Depending on the content we may also access:

  • usage (corpus) evidence from the Australian National Dictionary Centre and the Linguistics department at the Australian National University
  • editorial advice from industry experts, including an IPEd Distinguished Editor
  • advice from accessibility professionals
  • readability assessments.


We write a content outline that includes:

  • scope of content (what topics to cover)
  • reference sources
  • names of subject experts or contributors
  • resultant changes and links to other content in the Style Manual.

Once the Style Manual supervising editor approves the content outline, we can begin drafting the content. This includes examples.

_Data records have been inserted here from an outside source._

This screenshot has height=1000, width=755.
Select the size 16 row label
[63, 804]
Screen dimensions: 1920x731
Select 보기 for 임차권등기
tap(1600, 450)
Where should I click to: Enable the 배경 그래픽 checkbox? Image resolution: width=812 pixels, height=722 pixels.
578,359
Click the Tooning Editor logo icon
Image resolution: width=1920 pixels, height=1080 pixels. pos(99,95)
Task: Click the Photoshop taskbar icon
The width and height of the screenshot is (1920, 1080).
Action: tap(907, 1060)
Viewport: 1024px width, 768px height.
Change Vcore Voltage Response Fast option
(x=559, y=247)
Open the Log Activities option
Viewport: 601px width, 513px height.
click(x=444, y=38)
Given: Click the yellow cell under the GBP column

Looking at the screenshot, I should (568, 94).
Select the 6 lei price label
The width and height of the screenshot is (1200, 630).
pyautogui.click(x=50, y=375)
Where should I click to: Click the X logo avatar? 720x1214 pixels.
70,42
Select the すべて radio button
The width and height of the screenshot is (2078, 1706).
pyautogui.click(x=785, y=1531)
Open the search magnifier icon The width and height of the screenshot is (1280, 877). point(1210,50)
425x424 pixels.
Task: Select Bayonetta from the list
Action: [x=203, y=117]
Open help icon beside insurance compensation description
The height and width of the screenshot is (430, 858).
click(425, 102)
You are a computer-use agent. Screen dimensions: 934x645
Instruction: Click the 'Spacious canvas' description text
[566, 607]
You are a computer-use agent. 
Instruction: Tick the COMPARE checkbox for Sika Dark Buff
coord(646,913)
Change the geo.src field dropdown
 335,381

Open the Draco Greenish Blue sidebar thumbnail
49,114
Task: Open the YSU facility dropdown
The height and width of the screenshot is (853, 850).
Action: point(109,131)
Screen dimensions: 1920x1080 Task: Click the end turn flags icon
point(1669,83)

Examples are an important content type in the manual as they demonstrate how to apply the rules and guidance.


We send the completed draft to the Style Manual Working Group (Working Group) for comment. The Working Group consists of members from over 30 Australian Government agencies. They represent the primary users of the Style Manual and provide a vital link to those who write and use government content. Working Group input ensures the Style Manual keeps pace with user expectations and remains relevant to the work of the Australian Government. We ask members to review draft content for:

  • Completeness – will this answer questions that arise in my agency?
  • Comprehension – can I understand and apply this guidance?
  • Technical accuracy – are there errors of fact or emphasis?

After incorporating Working Group changes, we check back with the subject expert. This ensures there are no introduced errors and the content remains fit for purpose.

Copyedit and proofread

The content is copyedited so that it accords with Style Manual guidance and then proofread.


Finally, the content is approved by the Governance Board before publication. The Governance Board consists of SES Band 1 officers from 8 agencies.

In addition to approving content, the board provides strategic direction and oversight of the Style Manual.


After the content is approved, we note any rule changes on the release notes of the page. We also update the Style Manual Changelog. We do promote new and substantially revised content in our monthly newsletter, but you can visit the Changelog at any time to check for changes to the manual.

That’s it folks

We all have ingrained preferences and style habits. Indeed, there is guidance in the Style Manual that contradict some of mine. Change is uncomfortable, but Style Manual content relies on expert advice, is based on evidence and is endorsed by our stakeholders. So now when my preferences are challenged, I grumble a bit and then get on with it – confident that the guidance is sound.

Next time you wonder where a Style Manual rule comes from, you will at least know the journey it’s been on.

Susan Baird is the Style Manual engagement officer.